What the task asks:
Transcribe the full listing with no word altered.

+--

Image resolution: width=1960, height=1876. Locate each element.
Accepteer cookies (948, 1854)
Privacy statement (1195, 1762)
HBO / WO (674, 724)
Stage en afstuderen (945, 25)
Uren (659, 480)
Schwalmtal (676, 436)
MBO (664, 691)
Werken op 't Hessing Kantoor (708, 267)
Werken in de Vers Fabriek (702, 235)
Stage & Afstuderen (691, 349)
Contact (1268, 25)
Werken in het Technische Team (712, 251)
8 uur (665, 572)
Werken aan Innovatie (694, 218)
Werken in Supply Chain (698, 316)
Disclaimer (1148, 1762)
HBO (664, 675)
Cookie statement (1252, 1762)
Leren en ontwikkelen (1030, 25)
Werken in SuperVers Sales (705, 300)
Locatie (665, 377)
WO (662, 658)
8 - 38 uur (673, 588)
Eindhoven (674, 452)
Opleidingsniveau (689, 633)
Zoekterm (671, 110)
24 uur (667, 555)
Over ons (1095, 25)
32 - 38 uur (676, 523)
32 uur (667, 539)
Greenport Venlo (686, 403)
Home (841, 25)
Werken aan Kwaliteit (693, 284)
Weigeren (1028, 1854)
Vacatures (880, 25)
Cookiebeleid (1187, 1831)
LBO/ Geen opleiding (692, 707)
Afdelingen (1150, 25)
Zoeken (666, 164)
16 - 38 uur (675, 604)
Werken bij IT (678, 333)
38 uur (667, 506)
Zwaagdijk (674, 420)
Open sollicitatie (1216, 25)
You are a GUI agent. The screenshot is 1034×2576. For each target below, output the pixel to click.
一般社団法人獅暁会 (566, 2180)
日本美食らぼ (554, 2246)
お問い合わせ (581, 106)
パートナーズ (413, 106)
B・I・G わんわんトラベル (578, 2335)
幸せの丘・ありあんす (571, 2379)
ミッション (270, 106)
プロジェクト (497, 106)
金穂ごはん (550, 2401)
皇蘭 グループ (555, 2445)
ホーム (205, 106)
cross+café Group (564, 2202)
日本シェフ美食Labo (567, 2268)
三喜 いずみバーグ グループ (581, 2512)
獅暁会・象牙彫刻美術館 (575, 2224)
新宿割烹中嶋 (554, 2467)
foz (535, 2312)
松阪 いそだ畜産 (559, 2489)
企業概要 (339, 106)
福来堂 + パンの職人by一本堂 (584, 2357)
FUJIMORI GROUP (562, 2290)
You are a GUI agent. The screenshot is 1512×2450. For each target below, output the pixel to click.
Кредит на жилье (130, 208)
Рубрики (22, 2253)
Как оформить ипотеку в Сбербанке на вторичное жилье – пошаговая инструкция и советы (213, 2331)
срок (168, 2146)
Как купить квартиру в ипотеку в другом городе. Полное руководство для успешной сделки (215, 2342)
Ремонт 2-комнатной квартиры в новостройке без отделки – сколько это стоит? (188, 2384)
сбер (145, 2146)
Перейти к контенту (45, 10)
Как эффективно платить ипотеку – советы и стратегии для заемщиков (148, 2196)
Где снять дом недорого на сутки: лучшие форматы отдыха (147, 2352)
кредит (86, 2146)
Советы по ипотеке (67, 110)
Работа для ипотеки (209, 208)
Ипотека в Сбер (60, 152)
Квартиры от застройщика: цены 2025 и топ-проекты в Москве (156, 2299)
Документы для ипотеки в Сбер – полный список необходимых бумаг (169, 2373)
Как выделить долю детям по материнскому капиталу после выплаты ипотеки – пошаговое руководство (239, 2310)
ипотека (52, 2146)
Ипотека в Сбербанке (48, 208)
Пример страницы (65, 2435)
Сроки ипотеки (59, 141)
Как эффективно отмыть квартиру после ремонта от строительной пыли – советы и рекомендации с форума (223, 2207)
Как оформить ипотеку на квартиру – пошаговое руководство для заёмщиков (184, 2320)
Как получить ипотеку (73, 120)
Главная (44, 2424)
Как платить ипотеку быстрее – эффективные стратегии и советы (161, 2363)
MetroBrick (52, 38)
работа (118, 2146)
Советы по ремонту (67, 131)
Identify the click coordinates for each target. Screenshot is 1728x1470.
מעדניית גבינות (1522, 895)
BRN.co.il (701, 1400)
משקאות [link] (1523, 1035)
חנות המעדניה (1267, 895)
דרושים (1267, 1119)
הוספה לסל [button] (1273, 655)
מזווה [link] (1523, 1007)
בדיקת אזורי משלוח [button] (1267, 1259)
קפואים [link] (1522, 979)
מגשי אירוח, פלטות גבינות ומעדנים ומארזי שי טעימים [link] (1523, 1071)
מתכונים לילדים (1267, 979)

+--

Written answer:
Image resolution: width=1960, height=1876. Locate each element.
Accepteer cookies (948, 1854)
Privacy statement (1195, 1762)
HBO / WO (674, 724)
Stage en afstuderen (945, 25)
Uren (659, 480)
Schwalmtal (676, 436)
MBO (664, 691)
Werken op 't Hessing Kantoor (708, 267)
Werken in de Vers Fabriek (702, 235)
Stage & Afstuderen (691, 349)
Contact (1268, 25)
Werken in het Technische Team (712, 251)
8 uur (665, 572)
Werken aan Innovatie (694, 218)
Werken in Supply Chain (698, 316)
Disclaimer (1148, 1762)
HBO (664, 675)
Cookie statement (1252, 1762)
Leren en ontwikkelen (1030, 25)
Werken in SuperVers Sales (705, 300)
Locatie (665, 377)
WO (662, 658)
8 - 38 uur (673, 588)
Eindhoven (674, 452)
Opleidingsniveau (689, 633)
Zoekterm (671, 110)
24 uur (667, 555)
Over ons (1095, 25)
32 - 38 uur (676, 523)
32 uur (667, 539)
Greenport Venlo (686, 403)
Home (841, 25)
Werken aan Kwaliteit (693, 284)
Weigeren (1028, 1854)
Vacatures (880, 25)
Cookiebeleid (1187, 1831)
LBO/ Geen opleiding (692, 707)
Afdelingen (1150, 25)
Zoeken (666, 164)
16 - 38 uur (675, 604)
Werken bij IT (678, 333)
38 uur (667, 506)
Zwaagdijk (674, 420)
Open sollicitatie (1216, 25)
You are a GUI agent. The screenshot is 1034×2576. For each target below, output the pixel to click.
一般社団法人獅暁会 (566, 2180)
日本美食らぼ (554, 2246)
お問い合わせ (581, 106)
パートナーズ (413, 106)
B・I・G わんわんトラベル (578, 2335)
幸せの丘・ありあんす (571, 2379)
ミッション (270, 106)
プロジェクト (497, 106)
金穂ごはん (550, 2401)
皇蘭 グループ (555, 2445)
ホーム (205, 106)
cross+café Group (564, 2202)
日本シェフ美食Labo (567, 2268)
三喜 いずみバーグ グループ (581, 2512)
獅暁会・象牙彫刻美術館 (575, 2224)
新宿割烹中嶋 (554, 2467)
foz (535, 2312)
松阪 いそだ畜産 (559, 2489)
企業概要 (339, 106)
福来堂 + パンの職人by一本堂 (584, 2357)
FUJIMORI GROUP (562, 2290)
You are a GUI agent. The screenshot is 1512×2450. For each target below, output the pixel to click.
Кредит на жилье (130, 208)
Рубрики (22, 2253)
Как оформить ипотеку в Сбербанке на вторичное жилье – пошаговая инструкция и советы (213, 2331)
срок (168, 2146)
Как купить квартиру в ипотеку в другом городе. Полное руководство для успешной сделки (215, 2342)
Ремонт 2-комнатной квартиры в новостройке без отделки – сколько это стоит? (188, 2384)
сбер (145, 2146)
Перейти к контенту (45, 10)
Как эффективно платить ипотеку – советы и стратегии для заемщиков (148, 2196)
Где снять дом недорого на сутки: лучшие форматы отдыха (147, 2352)
кредит (86, 2146)
Советы по ипотеке (67, 110)
Работа для ипотеки (209, 208)
Ипотека в Сбер (60, 152)
Квартиры от застройщика: цены 2025 и топ-проекты в Москве (156, 2299)
Документы для ипотеки в Сбер – полный список необходимых бумаг (169, 2373)
Как выделить долю детям по материнскому капиталу после выплаты ипотеки – пошаговое руководство (239, 2310)
ипотека (52, 2146)
Ипотека в Сбербанке (48, 208)
Пример страницы (65, 2435)
Сроки ипотеки (59, 141)
Как эффективно отмыть квартиру после ремонта от строительной пыли – советы и рекомендации с форума (223, 2207)
Как оформить ипотеку на квартиру – пошаговое руководство для заёмщиков (184, 2320)
Как получить ипотеку (73, 120)
Главная (44, 2424)
Как платить ипотеку быстрее – эффективные стратегии и советы (161, 2363)
MetroBrick (52, 38)
работа (118, 2146)
Советы по ремонту (67, 131)
Identify the click coordinates for each target. Screenshot is 1728x1470.
מעדניית גבינות (1522, 895)
BRN.co.il (701, 1400)
משקאות [link] (1523, 1035)
חנות המעדניה (1267, 895)
דרושים (1267, 1119)
הוספה לסל [button] (1273, 655)
מזווה [link] (1523, 1007)
בדיקת אזורי משלוח [button] (1267, 1259)
קפואים [link] (1522, 979)
מגשי אירוח, פלטות גבינות ומעדנים ומארזי שי טעימים [link] (1523, 1071)
מתכונים לילדים (1267, 979)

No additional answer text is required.